Abortions are illegal in Northern Ireland, but its U.K. neighbor is offering help.

Scotland's First Minister Says Northern Irish Women Can Come To Scotland If They Need An Abortion

[Illustrations: Natalyon/iStock]

Nicola Sturgeon, the First Minister of Scotland, has officially offered to give free abortions to Northern Irish women. In Northern Ireland, abortion is criminalized, with a maximum penalty of life in prison. It's only legal in the country if there is a threat to the mother's life.

During a visit to Dublin this week, Sturgeon promised that her government would talk to the Scottish National Health Service (NHS) to let women from Northern Ireland come to the country for free abortions.

Two weeks prior, Sturgeon was asked about the issue, and has since instructed ministers to investigate the possibilities.

"I was asked a question specifically in parliament about the scenario where a woman from Northern Ireland chooses to access an abortion in Scotland and whether they should be charged for that or not," said Sturgeon in a statement. "Now I said that we would explore that, so we are looking in terms of the process and will discuss with the NHS what would happen now routinely."

Northern Irish women can't just nip across the border to the Republic of Ireland, either—the situation is just as dire there.
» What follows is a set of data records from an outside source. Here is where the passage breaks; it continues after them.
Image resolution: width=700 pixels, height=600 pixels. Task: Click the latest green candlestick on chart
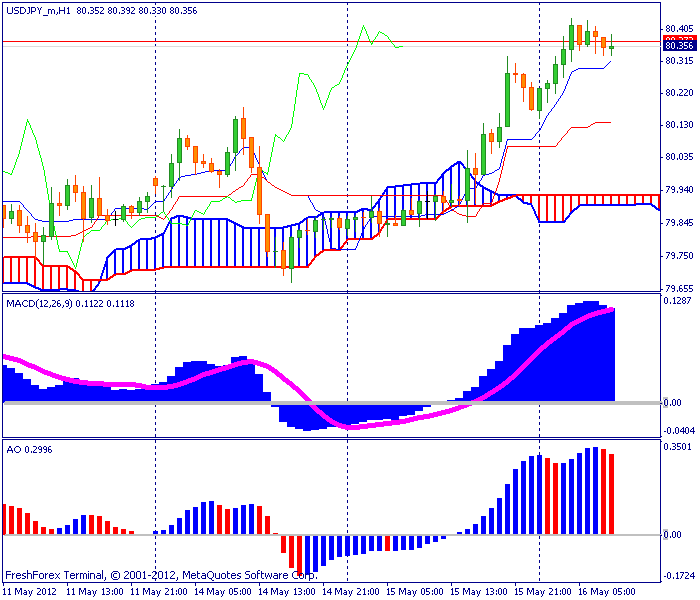pyautogui.click(x=612, y=47)
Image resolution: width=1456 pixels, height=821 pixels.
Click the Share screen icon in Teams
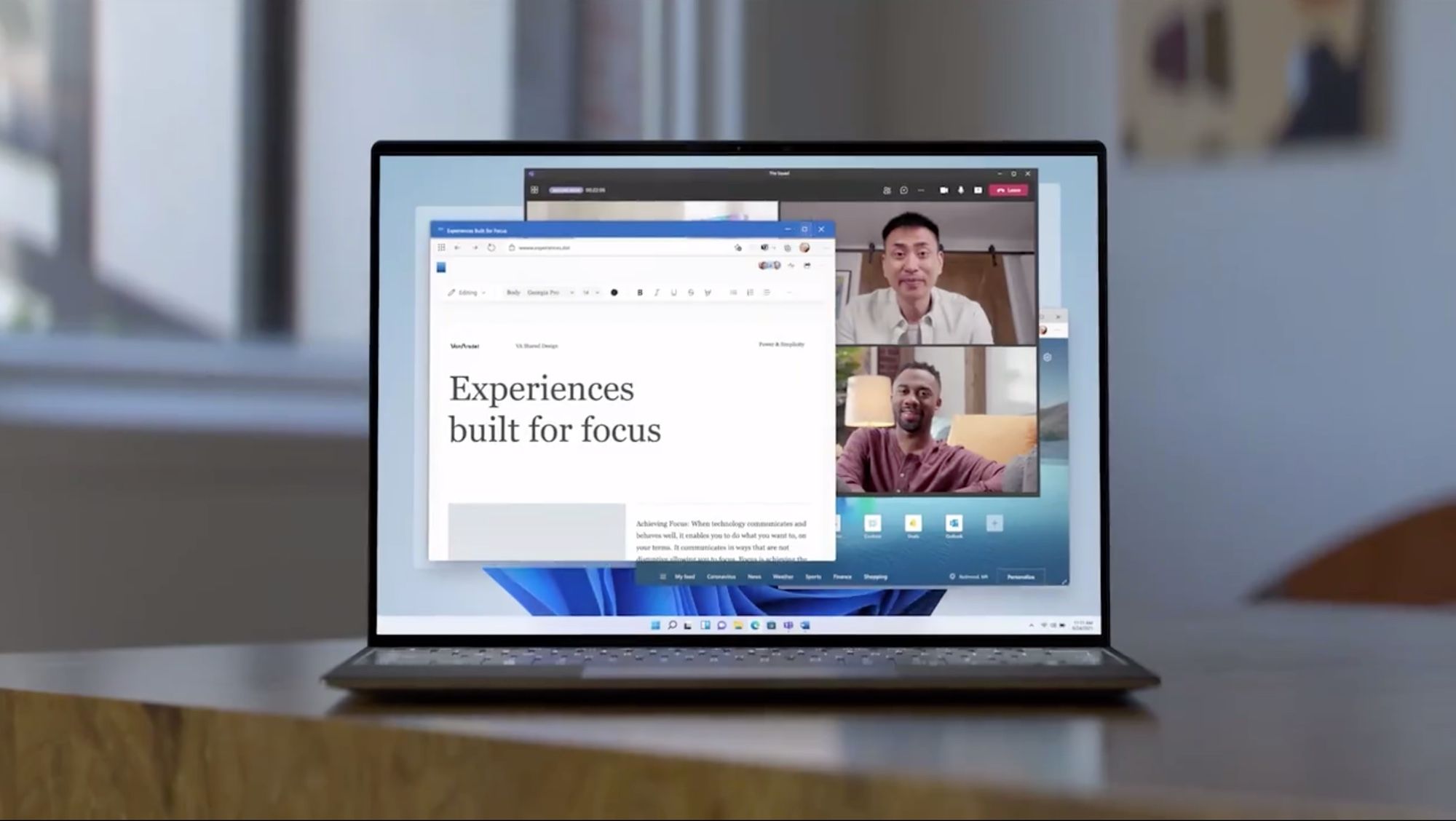[977, 190]
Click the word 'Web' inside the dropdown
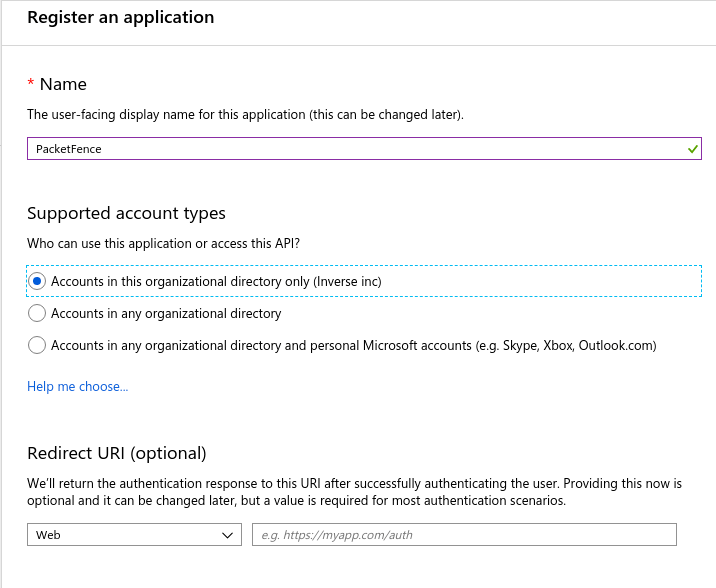Screen dimensions: 716x588 [48, 535]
This means paying to travel overseas to the mainland U.K., and then paying a private doctor to carry out the procedure. According to the Guardian, this can cost anywhere between $500 and $2,350.

In June, an activist group flew a drone carrying abortion pills across Ireland's north/south border to protest women's rights. Several women swallowed the pills upon landing, although they weren't pregnant at the time. If they had been, they could have spent the rest of their lives in jail.

In this light, Sturgeon's offer is likely to be an embarrassment for Northern Ireland. It's great to see a politician in such a powerful position taking a moral stance based on what's right, rather than on what is politically expedient. And although she is not willing to commit to a timescale, Sturgeon seems intent to letting women have control of their own bodies, instead of having a government decide what it thinks is good for them.

"My view is that if a woman is going to access an abortion then the important thing is that it is as safe as possible," says Sturgeon.